SOURCE DATA Start Marker

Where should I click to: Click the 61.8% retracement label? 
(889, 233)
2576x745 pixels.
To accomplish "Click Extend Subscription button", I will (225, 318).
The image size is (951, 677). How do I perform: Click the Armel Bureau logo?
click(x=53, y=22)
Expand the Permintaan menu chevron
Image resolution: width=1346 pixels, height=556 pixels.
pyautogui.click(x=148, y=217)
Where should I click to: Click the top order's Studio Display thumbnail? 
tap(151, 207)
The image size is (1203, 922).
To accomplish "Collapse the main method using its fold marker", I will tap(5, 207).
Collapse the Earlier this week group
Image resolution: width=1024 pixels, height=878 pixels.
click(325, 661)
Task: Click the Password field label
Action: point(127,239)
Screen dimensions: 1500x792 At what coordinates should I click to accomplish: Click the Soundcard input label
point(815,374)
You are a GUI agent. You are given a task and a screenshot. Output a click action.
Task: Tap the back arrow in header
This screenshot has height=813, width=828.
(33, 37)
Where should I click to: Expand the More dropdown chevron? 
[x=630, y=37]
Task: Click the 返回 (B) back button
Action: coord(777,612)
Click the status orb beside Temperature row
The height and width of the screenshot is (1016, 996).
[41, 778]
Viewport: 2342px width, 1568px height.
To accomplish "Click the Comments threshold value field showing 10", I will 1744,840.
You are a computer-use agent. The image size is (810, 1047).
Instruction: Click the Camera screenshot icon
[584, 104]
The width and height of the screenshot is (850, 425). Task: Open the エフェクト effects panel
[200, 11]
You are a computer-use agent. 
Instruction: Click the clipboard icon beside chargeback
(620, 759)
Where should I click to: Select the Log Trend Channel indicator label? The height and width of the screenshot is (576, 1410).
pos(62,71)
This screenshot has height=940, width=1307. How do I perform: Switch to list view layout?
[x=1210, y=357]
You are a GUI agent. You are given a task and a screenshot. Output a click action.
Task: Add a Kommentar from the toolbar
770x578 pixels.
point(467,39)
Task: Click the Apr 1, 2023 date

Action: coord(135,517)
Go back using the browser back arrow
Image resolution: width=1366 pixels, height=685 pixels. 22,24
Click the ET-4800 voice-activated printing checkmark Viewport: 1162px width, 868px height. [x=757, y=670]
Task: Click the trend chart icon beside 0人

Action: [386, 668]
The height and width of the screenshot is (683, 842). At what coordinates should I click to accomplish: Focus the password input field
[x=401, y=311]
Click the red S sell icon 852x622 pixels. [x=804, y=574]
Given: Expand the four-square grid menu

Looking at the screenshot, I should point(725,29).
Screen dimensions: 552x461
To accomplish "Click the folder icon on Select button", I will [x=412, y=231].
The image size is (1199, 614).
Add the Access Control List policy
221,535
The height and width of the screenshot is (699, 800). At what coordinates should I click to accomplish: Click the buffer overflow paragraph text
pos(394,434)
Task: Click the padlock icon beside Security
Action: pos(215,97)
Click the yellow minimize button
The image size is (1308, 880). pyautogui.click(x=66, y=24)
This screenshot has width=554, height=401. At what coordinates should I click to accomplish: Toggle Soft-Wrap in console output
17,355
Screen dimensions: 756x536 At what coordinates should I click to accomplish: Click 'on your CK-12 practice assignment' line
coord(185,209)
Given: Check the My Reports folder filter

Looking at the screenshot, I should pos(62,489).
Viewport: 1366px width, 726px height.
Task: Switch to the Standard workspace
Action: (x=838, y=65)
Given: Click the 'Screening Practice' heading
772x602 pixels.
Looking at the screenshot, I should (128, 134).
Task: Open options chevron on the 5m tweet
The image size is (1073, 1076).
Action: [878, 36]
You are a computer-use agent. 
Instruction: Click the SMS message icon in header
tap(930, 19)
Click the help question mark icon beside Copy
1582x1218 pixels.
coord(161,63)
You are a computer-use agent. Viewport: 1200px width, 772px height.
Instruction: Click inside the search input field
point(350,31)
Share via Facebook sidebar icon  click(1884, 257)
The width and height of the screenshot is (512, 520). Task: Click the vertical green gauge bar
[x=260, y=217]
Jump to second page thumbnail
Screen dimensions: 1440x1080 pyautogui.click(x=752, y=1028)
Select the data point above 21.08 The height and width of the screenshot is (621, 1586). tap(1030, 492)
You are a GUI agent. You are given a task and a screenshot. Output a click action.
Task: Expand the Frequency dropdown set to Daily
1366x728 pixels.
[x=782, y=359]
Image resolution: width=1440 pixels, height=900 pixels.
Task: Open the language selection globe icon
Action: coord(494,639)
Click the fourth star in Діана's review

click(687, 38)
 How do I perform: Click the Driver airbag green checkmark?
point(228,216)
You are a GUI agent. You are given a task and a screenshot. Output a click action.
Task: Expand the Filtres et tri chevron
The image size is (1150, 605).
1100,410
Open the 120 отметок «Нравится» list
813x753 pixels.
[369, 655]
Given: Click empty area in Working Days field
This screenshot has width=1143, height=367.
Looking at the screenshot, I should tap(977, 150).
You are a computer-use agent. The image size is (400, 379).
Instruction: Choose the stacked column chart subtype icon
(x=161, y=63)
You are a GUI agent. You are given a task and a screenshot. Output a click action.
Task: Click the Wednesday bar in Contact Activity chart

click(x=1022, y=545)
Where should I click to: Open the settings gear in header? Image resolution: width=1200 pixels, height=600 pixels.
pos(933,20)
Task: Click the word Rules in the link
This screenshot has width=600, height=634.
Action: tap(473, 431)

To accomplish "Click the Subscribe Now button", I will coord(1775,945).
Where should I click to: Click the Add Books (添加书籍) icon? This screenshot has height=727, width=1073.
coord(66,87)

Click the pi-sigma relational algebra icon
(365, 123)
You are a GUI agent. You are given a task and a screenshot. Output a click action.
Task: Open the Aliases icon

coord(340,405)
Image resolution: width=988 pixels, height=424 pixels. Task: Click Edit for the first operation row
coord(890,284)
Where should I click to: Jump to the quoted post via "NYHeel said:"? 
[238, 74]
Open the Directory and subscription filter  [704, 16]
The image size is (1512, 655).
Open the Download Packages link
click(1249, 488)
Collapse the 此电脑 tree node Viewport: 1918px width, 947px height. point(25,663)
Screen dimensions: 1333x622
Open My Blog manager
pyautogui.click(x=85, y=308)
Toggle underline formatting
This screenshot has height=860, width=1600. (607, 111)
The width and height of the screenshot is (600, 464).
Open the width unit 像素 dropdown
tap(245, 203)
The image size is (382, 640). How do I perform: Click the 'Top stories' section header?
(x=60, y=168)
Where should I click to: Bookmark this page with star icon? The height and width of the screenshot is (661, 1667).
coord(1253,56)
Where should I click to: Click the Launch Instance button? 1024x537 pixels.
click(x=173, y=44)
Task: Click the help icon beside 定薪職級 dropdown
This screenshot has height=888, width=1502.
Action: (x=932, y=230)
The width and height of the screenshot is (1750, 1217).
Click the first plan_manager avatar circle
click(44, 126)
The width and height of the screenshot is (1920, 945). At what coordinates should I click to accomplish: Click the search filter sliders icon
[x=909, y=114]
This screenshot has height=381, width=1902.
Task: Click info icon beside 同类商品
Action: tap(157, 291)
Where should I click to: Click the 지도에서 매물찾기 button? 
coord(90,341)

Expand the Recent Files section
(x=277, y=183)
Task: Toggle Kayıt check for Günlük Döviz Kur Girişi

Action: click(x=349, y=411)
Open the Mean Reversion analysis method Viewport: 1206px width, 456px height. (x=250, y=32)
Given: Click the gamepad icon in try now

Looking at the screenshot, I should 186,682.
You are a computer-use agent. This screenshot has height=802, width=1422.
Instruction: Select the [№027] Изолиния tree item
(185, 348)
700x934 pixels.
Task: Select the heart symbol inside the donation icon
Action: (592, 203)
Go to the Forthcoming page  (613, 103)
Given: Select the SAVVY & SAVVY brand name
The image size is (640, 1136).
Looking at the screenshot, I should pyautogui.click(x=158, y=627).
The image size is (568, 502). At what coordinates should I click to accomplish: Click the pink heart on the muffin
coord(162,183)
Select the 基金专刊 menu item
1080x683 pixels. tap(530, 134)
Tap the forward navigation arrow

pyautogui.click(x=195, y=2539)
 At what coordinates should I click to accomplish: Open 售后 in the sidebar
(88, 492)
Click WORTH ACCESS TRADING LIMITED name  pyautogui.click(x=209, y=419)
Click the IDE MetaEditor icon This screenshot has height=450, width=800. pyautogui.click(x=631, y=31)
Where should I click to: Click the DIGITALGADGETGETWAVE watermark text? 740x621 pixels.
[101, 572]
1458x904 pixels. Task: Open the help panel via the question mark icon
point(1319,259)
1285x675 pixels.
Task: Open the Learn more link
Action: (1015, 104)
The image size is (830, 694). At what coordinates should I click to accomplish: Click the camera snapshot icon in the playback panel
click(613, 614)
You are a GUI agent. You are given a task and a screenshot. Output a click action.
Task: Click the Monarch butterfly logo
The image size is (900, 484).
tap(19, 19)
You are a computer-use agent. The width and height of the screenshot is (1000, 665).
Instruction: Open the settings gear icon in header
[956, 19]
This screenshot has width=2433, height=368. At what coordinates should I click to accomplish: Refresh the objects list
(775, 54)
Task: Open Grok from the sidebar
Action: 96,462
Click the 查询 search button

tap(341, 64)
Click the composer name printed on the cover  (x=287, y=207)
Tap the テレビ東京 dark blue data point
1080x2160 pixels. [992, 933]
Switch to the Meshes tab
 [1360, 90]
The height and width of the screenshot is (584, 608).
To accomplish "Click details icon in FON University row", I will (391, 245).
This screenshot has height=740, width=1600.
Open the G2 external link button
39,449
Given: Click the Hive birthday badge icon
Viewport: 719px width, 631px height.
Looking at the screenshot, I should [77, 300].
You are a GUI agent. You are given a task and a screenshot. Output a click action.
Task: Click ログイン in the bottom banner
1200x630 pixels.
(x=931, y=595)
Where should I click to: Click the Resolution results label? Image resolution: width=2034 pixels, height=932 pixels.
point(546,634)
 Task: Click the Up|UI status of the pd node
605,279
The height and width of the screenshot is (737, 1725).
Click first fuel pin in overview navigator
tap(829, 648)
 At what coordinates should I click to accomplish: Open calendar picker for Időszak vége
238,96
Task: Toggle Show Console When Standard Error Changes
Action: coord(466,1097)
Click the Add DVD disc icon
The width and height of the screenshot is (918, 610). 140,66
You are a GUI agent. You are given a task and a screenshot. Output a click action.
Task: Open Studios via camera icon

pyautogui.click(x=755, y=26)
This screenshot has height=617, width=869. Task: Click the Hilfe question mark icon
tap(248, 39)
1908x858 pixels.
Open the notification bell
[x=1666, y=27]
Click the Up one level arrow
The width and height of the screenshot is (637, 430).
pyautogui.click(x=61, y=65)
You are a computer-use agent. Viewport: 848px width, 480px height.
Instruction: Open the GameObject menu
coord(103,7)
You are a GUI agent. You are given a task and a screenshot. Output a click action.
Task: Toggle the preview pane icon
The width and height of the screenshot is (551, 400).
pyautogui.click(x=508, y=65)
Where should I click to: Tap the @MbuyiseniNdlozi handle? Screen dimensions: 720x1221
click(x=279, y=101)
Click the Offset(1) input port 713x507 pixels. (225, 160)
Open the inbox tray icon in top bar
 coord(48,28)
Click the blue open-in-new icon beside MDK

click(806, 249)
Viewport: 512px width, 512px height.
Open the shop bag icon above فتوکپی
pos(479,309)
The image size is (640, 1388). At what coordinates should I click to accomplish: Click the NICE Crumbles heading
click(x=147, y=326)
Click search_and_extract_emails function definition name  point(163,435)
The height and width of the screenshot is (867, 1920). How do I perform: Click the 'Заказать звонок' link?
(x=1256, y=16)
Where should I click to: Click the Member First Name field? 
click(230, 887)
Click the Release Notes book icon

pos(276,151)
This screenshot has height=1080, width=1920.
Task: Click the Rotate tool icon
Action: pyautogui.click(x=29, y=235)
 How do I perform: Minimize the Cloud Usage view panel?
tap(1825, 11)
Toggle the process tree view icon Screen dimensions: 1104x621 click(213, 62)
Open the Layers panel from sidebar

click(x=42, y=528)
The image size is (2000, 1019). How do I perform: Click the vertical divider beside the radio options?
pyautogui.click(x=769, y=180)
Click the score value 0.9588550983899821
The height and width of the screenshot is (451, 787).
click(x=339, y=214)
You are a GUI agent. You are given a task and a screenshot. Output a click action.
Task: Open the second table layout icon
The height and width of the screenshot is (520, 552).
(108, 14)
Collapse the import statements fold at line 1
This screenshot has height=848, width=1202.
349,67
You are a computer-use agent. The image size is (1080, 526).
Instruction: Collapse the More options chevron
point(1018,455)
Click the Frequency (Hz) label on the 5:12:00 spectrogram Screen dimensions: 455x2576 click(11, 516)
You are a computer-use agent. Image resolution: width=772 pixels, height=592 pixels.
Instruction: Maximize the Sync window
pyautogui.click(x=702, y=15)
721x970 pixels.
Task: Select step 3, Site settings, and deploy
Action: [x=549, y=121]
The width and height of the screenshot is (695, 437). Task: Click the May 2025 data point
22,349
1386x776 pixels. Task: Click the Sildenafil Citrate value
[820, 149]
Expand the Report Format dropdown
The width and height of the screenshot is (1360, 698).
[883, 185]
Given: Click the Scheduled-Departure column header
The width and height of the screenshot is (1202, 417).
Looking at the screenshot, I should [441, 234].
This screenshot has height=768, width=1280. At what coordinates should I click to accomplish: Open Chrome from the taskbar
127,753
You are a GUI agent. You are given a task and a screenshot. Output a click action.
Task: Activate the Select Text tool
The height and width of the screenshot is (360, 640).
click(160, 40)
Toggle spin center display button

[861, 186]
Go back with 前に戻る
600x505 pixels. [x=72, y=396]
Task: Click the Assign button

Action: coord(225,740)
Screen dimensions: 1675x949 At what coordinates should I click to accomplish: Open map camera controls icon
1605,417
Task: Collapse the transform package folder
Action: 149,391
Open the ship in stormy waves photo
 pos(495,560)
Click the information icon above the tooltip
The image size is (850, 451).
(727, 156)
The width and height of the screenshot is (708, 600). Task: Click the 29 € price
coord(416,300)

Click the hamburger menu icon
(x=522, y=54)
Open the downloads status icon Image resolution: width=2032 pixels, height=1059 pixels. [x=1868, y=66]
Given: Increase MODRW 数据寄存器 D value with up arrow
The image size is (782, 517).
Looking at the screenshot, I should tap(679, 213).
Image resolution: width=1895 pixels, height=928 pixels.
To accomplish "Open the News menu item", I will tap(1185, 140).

SOURCE DATA End Marker

▶ WHAT YOU WILL DO
Where a line of the entries contains the word "Frequency", copy that line.

▶ ANSWER AREA
Task: Expand the Frequency dropdown set to Daily
Click the Frequency (Hz) label on the 5:12:00 spectrogram Screen dimensions: 455x2576 click(11, 516)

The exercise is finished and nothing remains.